● **Task to complete**: Scan the data below for lines holding the word "Venta", and copy each line found.

● **Records supplied**:
---*---

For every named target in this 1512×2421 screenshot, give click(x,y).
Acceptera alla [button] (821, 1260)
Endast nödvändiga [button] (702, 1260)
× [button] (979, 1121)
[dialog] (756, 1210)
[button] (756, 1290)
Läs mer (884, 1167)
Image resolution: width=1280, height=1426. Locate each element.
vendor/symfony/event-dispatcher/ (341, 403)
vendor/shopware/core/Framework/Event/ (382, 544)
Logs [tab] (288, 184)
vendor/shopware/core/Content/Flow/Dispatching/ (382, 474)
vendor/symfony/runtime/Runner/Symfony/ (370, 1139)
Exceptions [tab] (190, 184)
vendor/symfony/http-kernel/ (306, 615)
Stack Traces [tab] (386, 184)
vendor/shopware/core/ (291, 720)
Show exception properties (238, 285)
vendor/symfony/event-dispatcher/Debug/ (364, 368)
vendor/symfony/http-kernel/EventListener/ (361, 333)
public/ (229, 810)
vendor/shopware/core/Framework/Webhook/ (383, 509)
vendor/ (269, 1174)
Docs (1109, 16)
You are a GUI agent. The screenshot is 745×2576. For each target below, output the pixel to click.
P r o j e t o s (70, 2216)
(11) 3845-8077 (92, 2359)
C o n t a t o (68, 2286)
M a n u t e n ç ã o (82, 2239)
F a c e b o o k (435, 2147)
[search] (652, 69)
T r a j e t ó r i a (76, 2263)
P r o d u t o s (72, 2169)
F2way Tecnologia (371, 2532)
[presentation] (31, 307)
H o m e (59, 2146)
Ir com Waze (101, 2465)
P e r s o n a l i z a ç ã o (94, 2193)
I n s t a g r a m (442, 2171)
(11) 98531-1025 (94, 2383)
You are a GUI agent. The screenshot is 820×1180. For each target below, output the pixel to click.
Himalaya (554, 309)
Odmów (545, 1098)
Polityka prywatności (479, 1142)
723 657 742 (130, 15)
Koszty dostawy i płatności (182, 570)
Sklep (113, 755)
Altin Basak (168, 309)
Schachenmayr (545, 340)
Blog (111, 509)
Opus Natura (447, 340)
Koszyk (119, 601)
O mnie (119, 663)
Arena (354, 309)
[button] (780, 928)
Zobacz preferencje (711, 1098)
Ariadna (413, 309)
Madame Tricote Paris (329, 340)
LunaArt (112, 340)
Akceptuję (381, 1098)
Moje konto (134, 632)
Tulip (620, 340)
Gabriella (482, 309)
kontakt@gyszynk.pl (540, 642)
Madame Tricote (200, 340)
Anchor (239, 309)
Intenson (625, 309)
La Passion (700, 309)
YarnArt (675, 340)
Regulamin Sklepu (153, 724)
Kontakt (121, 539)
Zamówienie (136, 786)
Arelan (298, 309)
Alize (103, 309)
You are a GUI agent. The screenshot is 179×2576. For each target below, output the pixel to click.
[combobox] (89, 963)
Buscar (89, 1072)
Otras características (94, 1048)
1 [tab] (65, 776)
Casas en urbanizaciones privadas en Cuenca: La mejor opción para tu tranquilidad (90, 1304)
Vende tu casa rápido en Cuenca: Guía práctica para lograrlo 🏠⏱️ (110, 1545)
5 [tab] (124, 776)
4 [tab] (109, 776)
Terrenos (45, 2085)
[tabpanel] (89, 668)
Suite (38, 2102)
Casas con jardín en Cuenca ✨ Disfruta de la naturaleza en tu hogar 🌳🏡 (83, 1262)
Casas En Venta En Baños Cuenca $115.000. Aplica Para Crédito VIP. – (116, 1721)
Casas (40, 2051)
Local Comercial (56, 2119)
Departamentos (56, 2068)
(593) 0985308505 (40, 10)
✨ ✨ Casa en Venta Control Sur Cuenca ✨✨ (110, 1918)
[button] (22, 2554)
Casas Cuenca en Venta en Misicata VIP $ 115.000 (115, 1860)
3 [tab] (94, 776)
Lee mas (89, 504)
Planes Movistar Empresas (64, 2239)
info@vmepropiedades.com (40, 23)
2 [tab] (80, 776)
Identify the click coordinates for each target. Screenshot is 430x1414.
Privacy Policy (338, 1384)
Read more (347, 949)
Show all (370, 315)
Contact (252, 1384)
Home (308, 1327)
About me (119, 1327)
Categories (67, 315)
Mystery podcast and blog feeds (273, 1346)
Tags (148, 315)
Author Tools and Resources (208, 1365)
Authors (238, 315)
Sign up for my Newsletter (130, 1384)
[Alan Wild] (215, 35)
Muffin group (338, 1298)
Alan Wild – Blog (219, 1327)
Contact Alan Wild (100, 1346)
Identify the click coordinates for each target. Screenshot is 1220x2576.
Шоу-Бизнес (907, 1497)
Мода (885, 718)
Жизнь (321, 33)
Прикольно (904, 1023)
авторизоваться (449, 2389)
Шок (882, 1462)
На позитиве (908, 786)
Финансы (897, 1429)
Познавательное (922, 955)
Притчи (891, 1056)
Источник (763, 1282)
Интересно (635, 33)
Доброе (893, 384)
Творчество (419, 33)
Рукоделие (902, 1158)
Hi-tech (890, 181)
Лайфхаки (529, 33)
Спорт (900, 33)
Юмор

---*---

● **Answer area**:
Casas En Venta En Baños Cuenca $115.000. Aplica Para Crédito VIP. – (116, 1721)
✨ ✨ Casa en Venta Control Sur Cuenca ✨✨ (110, 1918)
Casas Cuenca en Venta en Misicata VIP $ 115.000 (115, 1860)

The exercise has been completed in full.